• Instruction
Please write out the lines starting at the one that contains "Image resolution: width=800" and ending at the one that contains "center [492, 398].", both included, with the pictures left out.

• Data supplied

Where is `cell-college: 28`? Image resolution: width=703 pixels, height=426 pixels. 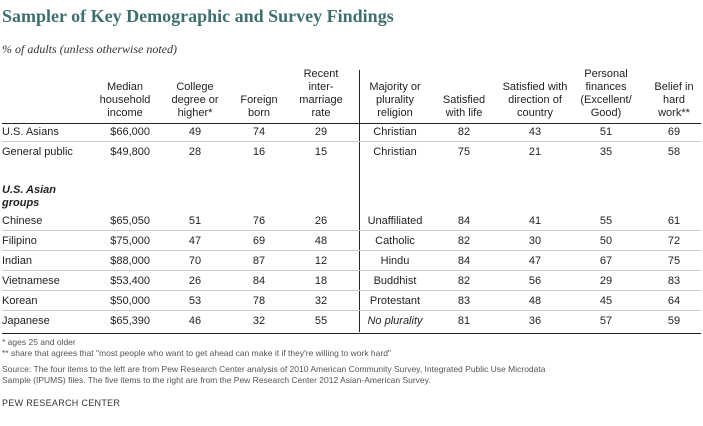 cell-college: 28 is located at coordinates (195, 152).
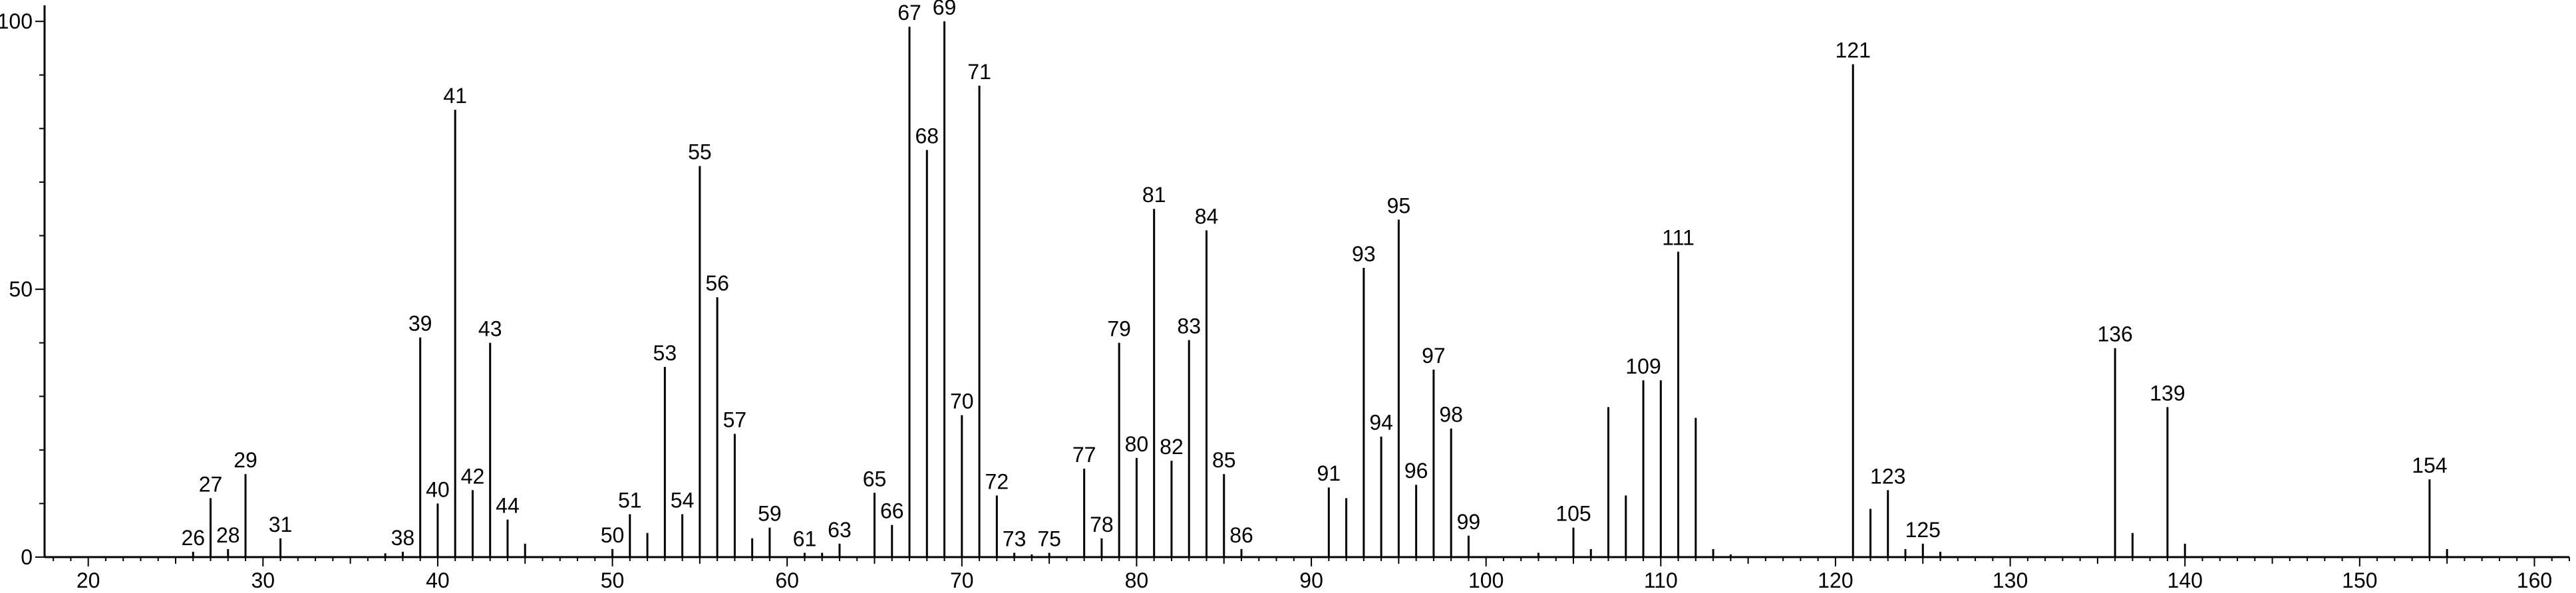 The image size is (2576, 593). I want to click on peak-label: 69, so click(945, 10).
--
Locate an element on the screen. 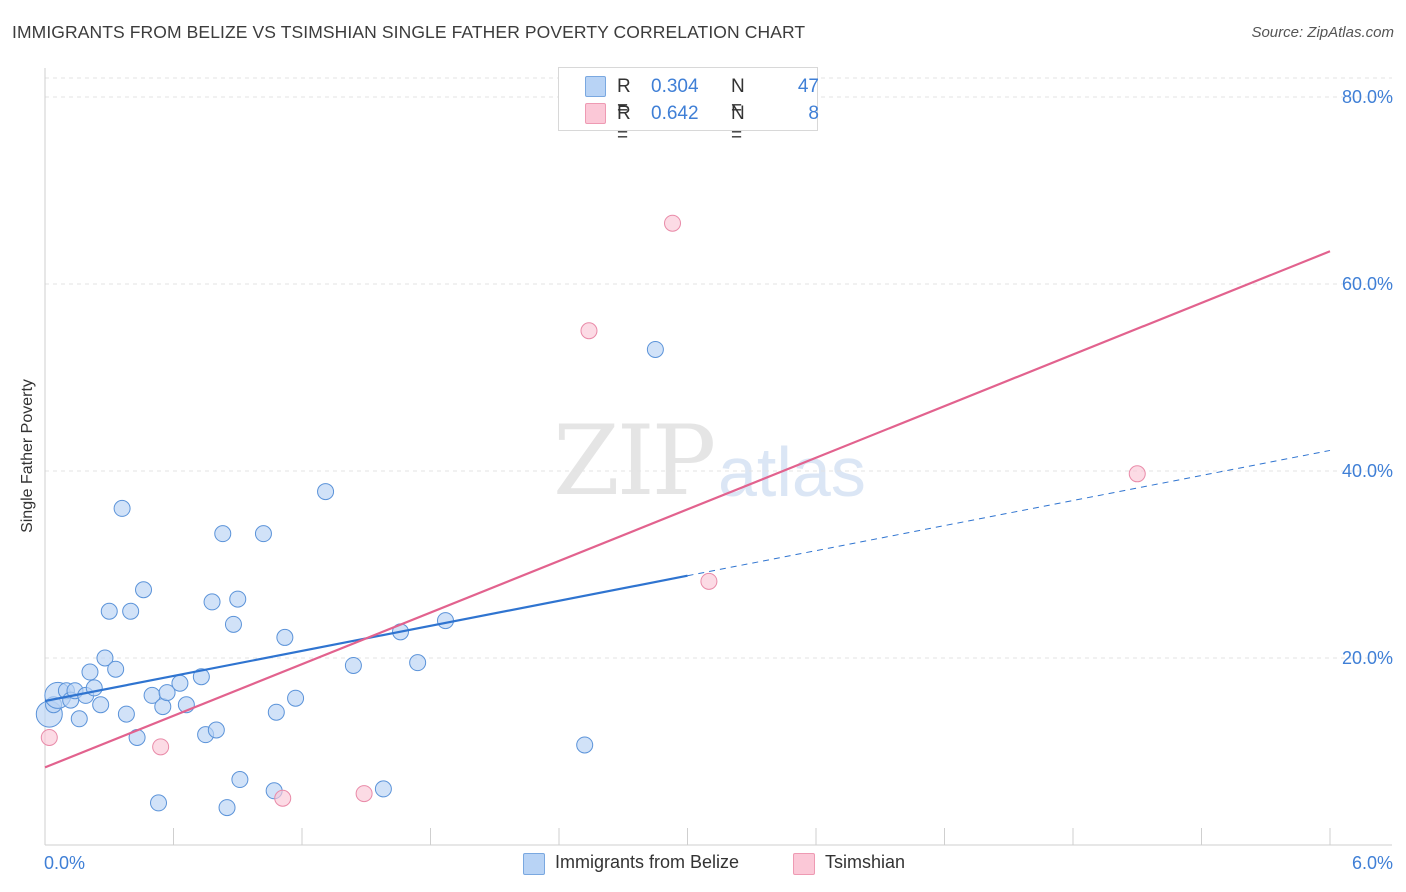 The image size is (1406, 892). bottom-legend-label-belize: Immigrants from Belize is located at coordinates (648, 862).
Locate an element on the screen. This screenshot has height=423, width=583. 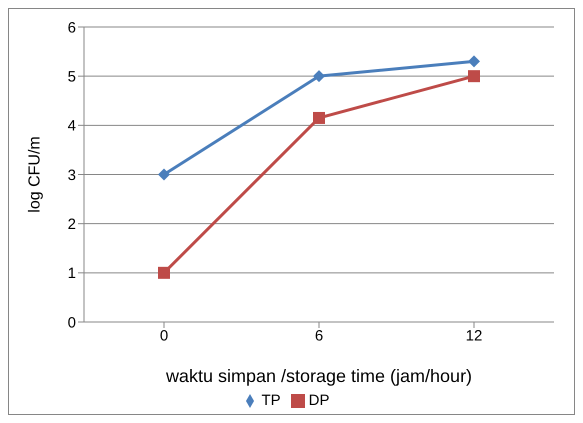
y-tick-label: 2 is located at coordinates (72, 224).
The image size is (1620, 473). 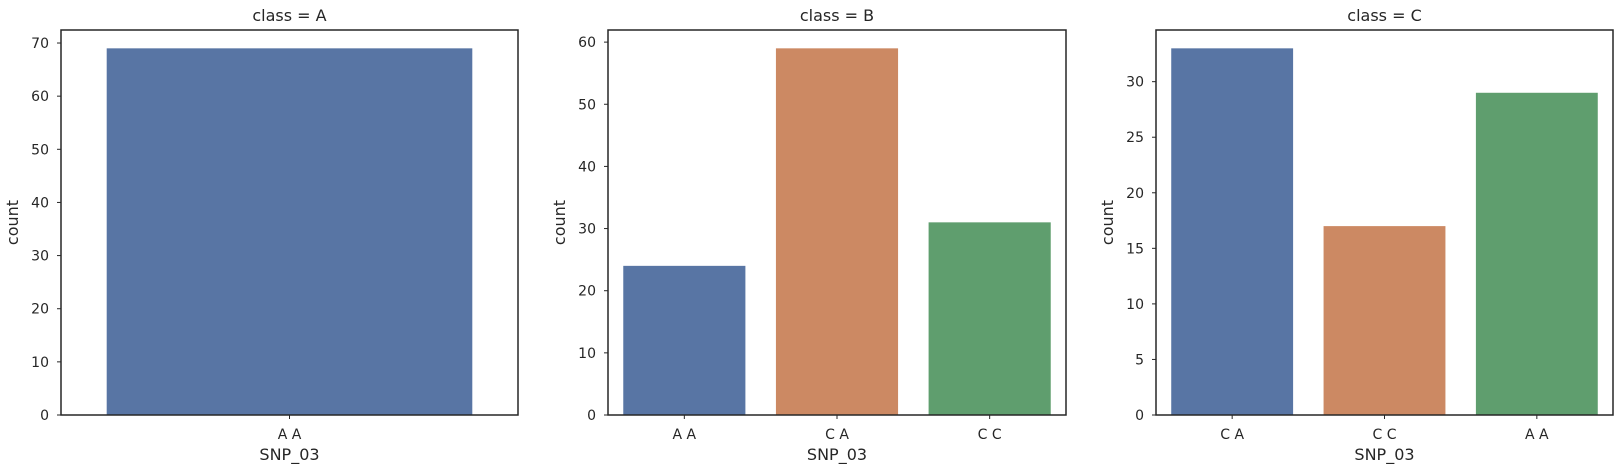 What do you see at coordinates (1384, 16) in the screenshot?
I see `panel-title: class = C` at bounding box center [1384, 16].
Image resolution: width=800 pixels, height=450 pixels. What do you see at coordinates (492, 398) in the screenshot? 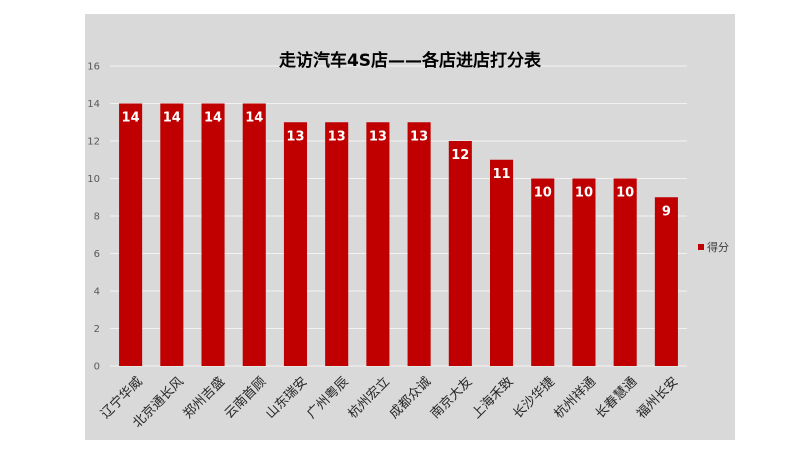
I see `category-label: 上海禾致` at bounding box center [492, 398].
* * *
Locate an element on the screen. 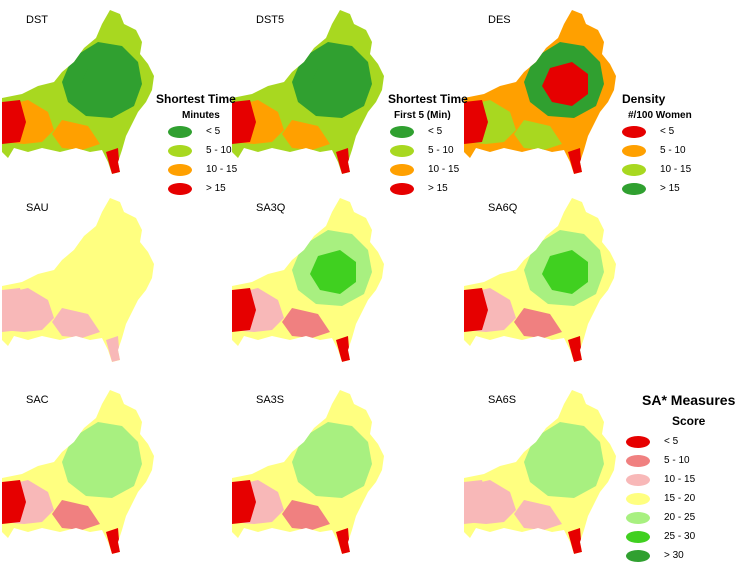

• Task response
Image resolution: width=800 pixels, height=450 pixels. What do you see at coordinates (492, 398) in the screenshot? 
I see `category-label: 上海禾致` at bounding box center [492, 398].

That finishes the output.